What is a cell?

A cell is the basic unit of life as we know it. It is the smallest unit capable of independent reproduction. Robert Hooke suggested the name ‘cell’ in 1665, from the Latin cella meaning storeroom or chamber, after using a very early microscope to look at a piece of cork.

It is also said that he thought that the rectangular chambers looked like the cells in some monasteries.

Physically cells always have a boundary membrane, a little like a polythene bag encloses contents within it. Inside the space limited by the membrane there is an remarkable chemical processing unit.

From the point of view of cell structure biologists divide organisms into two groups, the bacteria (the prokaryotes), and all other animals and plants (the eucaryotes).

In bacteria chemical reactions take place almost anywhere within the cell. Bacteria contain genetic information in the form of DNA but it is not confined within a sac called a nucleus.

In higher animals and plants specific functions are carried out by specialised structures. Collectively these are called organelles and include structures that contain the construction and operating plans of the cell (the nucleus), protein manufacturing areas (ribosomes), energy conversion units (mitochondria) and protein modifying and fat production areas (endoplasmic reticulum).

Additionally in plants there are light energy absorbers and converters (chloroplasts). Chloroplasts are almost unique in their capacity to convert sunlight energy into carbohydrate.

Cells also contain an elaborate transport network of filaments and fibres (the cytoskeleton) and a liquid (cytosol).

On the outer surface of a cell there can be a sticky material called extracellular matrix. This is proving to be very important to the cells it surrounds. Some animal cells produce bone and cartilage. Plant and animal cells have many features in common but plant cells also have a distinct rigid cell wall. Many plant cells also have large fluid filled sacs called vacuoles and some contain types of thickening that give plants rigidity and wood its unique strength.

Such is the efficiency of the cell that the main simple basic structure and function has been conserved during evolution and dispersal since cells started to form about 3.5 billion years ago.

The capacity and productivity of cells is truly amazing. In bacteria for example all the instructions come from a single closed loop of DNA. Each cell can divide in 20 minutes and given suitable conditions can keep dividing to produce 5 billion cells in eleven hours. Cells of this type produce some 400 different proteins and these are produced by enzyme assisted chemical reactions working at the rate of 100 times a second. This is why diseases such as meningitis and food poisoning can attack a person so quickly.

There is no such thing as a typical cell but most cells have chemical and structural features in common.

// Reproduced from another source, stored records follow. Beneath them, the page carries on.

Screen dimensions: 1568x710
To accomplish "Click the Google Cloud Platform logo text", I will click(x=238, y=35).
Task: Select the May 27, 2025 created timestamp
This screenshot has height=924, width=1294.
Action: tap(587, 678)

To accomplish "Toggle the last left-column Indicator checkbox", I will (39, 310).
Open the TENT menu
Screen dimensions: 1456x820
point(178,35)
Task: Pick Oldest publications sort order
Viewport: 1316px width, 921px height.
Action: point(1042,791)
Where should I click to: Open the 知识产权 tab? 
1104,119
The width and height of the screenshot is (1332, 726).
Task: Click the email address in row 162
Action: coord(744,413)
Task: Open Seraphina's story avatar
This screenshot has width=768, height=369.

This is very important from the point of view of cell and molecular biology. It means that biologists can work on a cell from a mouse and be reasonably certain that the same processes will occur in a similar cell in a lion, a human or a fruit fly. This is possible because all cells are thought to have arisen from a common ancestor.

Many different types of plant and animal cells have evolved. In humans there are about 200 different types but within cells there only about 20 different structures or organelles.

Many cells carry out specialised functions; this is what makes them different. The specialisation of cells depends almost always on the exaggeration of properties common to cells. Cells lining the intestine for example have extended cell walls that increase the amount of surface area that is available to absorb food.

Nerve cells can be very long, extending for example in humans from the base of the spine to the foot.

Cells in heart muscle process a lot of energy and this is carried out by the high number of mitochondria found in these cells. At a molecular level however all cells resemble one another.

Cells vary greatly in their relative size although similar cells tend to be of similar size. Unfortunately most cells cannot be seen without a microscope.

The eggs of frogs and birds are large but they are made of a cell and a very large food store linked together. In relative size it has been suggested that the difference between the size of a bacterial cell and the egg of a frog would be the difference between a person and a frog’s egg half a mile in diameter!

Cells are remarkable structures and in addition to facts mentioned already, they are able to communicate with each other receiving and rejecting messages.

SOMETHING TO THINK ABOUT:
It is possible to produce a whole new carrot plant from a single cell taken from the root of one carrot. This is cloning. It is relatively easy to do with some plants; it is proving difficult in animals. Soon however it might be possible to grow replacement tissues and organs in laboratories. Although cloning of complete humans has been banned it might be possible in the future for your doctor to order perhaps a replacement lung to be grown for you. Do you think this is a reasonable way forward for biology to develop?

How might society react to organ growing? Do you think smoking might increase if smokers though they could obtain replacement lungs later in life?

If lungs were available, in what order would you supply replacement lungs to the following groups: coal miners and quarry workers with years of dust in their lungs, young people suffering from cystic fibrosis, or smokers?

Do you think growing organs in a laboratory is preferable to growing them in an animal for transplanting into a human?